The Bitterroot National Forest, fire-scarred beyond recognition in some places, will undergo an even more radical facelift in the coming years if a U.S. Forest Service proposal for fire recovery and land rehabilitation is ultimately approved.
The Bitterroot National Forest, referred to privately by some its own employees as “a poor forest” because federal tax dollars don’t trickle down to it, has mustered its relatively small work force to review last summer’s fire damage and make recommendations for recovery—a massive project by almost any standard.
Earlier this month the Bitterroot National Forest completed a review of potential actions that can be taken to repair the damage done to 356,000 acres of federal, state and private forest lands burned in last summer‘s five-week firestorm. A draft Environmental Impact Statement will come out of this preliminary review and will be released for further public comment in May. A final decision on what to do with hundreds of thousands of burned acres will be made in September or October. And if all goes according to plan, rehabilitation would begin in the fall and winter of this year.
Emergency work was done last fall immediately following the fires, and included things like seeding, replacing culverts and placing straw bales to catch spring run-off. Now the real, almost overwhelming, work of rehabilitation is ready to begin.
The recently completed review lists a number of rehabilitation projects that were identified as priorities by the Forest Service and local folks who voiced their opinions at several Forest Service-sponsored meetings. Both the public and the agency identified three needs as top priorities: fuel reduction, watershed improvement and reforesting. Two other critical needs, weed management and restoration of fire-damaged roads and trails, merit their own reviews and will be addressed in a separate document.
When trees burn in dry western forests they tend not to rot, unlike burned trees in moister eastern forests, which break down quickly and build up the soil. Instead, western tree species that burn eventually fall and pile up on the forest floor like a giant’s game of pick-up sticks, and become fuel for the next big fire. Fire suppression was a priority for most of the 20th century, and as a result, fuel—i.e. dead trees—had built up to alarming levels even before last summer’s fires.
With the many new homes along the forest boundary—the urban interface—the top priority is to remove those trees using four different methods: traditional timber sales of marketable trees, paying loggers to simply take out trees with lesser or no market value, firewood gathering and prescribed burns.
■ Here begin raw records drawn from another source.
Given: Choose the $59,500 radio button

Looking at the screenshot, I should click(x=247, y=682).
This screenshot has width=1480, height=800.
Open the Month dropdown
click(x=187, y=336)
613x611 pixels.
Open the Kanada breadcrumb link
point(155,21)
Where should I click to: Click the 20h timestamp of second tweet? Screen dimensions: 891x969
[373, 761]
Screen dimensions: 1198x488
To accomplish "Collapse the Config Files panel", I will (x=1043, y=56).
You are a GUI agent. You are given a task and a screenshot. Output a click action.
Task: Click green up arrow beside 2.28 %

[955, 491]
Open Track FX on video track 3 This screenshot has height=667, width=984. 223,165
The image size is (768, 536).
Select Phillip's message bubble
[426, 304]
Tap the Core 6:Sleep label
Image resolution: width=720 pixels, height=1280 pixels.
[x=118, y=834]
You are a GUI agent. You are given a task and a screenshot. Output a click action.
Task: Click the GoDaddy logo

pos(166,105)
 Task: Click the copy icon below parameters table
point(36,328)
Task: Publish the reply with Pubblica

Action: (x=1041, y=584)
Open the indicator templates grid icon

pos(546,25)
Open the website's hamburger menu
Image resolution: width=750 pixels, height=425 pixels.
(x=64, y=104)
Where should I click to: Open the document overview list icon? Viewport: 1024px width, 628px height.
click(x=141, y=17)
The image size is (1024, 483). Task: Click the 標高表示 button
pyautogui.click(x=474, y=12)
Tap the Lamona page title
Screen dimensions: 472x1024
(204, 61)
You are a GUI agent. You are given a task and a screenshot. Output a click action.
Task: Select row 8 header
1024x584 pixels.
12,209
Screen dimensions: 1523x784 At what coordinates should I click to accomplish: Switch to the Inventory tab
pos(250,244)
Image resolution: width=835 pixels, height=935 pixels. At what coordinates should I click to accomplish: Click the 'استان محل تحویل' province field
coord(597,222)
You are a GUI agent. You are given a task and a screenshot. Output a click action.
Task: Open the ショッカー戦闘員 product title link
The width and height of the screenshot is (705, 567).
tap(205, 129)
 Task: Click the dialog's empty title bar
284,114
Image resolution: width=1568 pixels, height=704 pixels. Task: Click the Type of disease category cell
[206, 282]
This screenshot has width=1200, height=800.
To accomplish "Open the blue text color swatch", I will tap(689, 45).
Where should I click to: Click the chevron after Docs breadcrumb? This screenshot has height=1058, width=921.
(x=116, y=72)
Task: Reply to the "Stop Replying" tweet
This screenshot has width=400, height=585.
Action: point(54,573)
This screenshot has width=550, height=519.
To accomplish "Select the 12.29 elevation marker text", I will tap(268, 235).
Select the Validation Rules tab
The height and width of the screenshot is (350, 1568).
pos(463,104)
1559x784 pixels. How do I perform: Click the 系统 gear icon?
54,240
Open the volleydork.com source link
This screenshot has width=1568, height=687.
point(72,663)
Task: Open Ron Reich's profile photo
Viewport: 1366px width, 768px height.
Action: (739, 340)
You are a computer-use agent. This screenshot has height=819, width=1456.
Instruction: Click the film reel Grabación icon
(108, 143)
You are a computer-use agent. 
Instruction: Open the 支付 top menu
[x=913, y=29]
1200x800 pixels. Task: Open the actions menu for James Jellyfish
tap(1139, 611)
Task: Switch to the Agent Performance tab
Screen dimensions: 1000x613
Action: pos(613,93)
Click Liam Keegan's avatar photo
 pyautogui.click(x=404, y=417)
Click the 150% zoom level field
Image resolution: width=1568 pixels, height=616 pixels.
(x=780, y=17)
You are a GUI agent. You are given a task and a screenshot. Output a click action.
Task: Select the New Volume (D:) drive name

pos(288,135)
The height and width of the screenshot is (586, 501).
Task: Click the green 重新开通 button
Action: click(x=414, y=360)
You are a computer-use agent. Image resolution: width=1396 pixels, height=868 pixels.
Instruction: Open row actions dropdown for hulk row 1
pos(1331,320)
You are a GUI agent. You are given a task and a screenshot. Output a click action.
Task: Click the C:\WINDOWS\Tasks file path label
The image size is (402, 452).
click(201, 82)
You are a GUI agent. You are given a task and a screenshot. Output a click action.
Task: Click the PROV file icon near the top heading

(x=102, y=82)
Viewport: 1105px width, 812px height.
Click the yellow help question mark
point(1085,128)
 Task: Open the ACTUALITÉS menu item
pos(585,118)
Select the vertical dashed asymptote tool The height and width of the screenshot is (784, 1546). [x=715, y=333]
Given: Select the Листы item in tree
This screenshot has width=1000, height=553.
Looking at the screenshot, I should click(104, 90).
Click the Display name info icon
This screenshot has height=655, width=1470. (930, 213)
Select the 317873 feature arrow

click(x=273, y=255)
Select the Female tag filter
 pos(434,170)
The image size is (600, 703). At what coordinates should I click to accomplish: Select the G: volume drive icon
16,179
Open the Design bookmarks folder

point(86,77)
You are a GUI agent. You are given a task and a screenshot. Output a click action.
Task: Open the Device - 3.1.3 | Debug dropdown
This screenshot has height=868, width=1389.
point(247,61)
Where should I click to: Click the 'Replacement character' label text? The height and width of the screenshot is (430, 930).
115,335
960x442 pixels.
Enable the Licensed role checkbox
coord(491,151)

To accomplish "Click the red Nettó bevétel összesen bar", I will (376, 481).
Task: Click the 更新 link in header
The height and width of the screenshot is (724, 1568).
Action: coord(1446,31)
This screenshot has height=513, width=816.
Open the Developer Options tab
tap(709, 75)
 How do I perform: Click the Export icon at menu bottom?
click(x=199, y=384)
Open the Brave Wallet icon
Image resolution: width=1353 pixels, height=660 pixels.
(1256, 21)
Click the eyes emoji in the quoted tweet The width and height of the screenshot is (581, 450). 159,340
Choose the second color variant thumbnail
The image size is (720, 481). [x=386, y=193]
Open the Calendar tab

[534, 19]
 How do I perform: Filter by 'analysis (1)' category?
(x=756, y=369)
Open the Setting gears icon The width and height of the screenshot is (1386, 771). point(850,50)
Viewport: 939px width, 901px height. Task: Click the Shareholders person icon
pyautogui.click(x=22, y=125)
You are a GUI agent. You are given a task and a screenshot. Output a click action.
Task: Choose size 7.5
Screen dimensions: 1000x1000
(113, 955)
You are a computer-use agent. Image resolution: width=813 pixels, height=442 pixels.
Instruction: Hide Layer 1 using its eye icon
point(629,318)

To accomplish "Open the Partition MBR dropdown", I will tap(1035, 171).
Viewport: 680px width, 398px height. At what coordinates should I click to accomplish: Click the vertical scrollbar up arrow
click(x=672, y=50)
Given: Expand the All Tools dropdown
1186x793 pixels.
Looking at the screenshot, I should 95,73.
Altogether, the Forest Service proposes to reduce the fuel load on more than 65,000 acres of burned land from the urban interface to higher elevations. Homes would be made safer by thinning the forest around them, and other problems that plague the forest, like Douglas fir bark beetles and reforested clearcuts would also be addressed at the same time, according to BNF public information officer Cass Cairns.
The watershed also would see some rehabilitation work. Six hundred miles of forest roads that threaten to erode into streams would be improved, and 130 miles of previously closed roads would be rehabilitated. Cairns says motorized use of 12 miles of road would be limited. Trees would be planted in burned-over riparian areas and fish habitat would be generally improved. The third priority, reforesting, calls for 25,000 acres to be replanted with tree seedlings.
The final EIS will be released in September. A 45-day public comment period will follow.
Cairns says commercial timber harvest would be restricted to either helicopter logging or winter logging when the ground is frozen to minimize damage.
The Forest Service has based its logging proposals on acres, rather than on the number of board feet harvested, as is typical.
But nothing about this proposal or last summer’s fires is typical. Jeff Amoss, a BNF resource staff officer, estimates that the logging sales could yield anywhere from 120 to 180 million board feet—a whopping increase for the BNF which sold a total of 75.2 million board feet between 1990 and 2000.
Though some local loggers complained last year that the Forest Service was moving too slow on the post-fire Environmental Impact Statement, and that time would decrease the market value of the standing dead timber, BNF officials point out that they are bound by a strict and time-consuming environmental process. Amoss says the timber shouldn’t lose much of its value, but it may lose some.
“There will be a difference in value between last October and October 2001,” he says. “It depends on species, size and how heavily it was burned. In very general terms, the smaller diameter of tree, the greater the value loss. Values also depend on how much wood there is out there in the timber market.”
And therein lies the rub for the timber industry.
Whether those potential timber sales actually sell remains to be seen, says Amoss. A recession may cause housing starts to drop, which would further depress the already-depressed lumber market. Plus, the U.S. and Canada are currently haggling over Canadian lumber exports, which American timber companies complain are subsidized and are harming the U.S. industry. Whatever comes of those negotiations also could have an impact locally.
Even if there are enough mills left in western Montana to bid on a number of separate timber sales spread out over 65,000 acres, and assuming the market can absorb the glut of timber, the logging won’t be done in short order. But how long it takes to get 120-180 million board feet off the forest, Amoss says, “depends on a whole variety of factors including size of the timber sales and ability of the operator to move the wood, and that whole market situation.”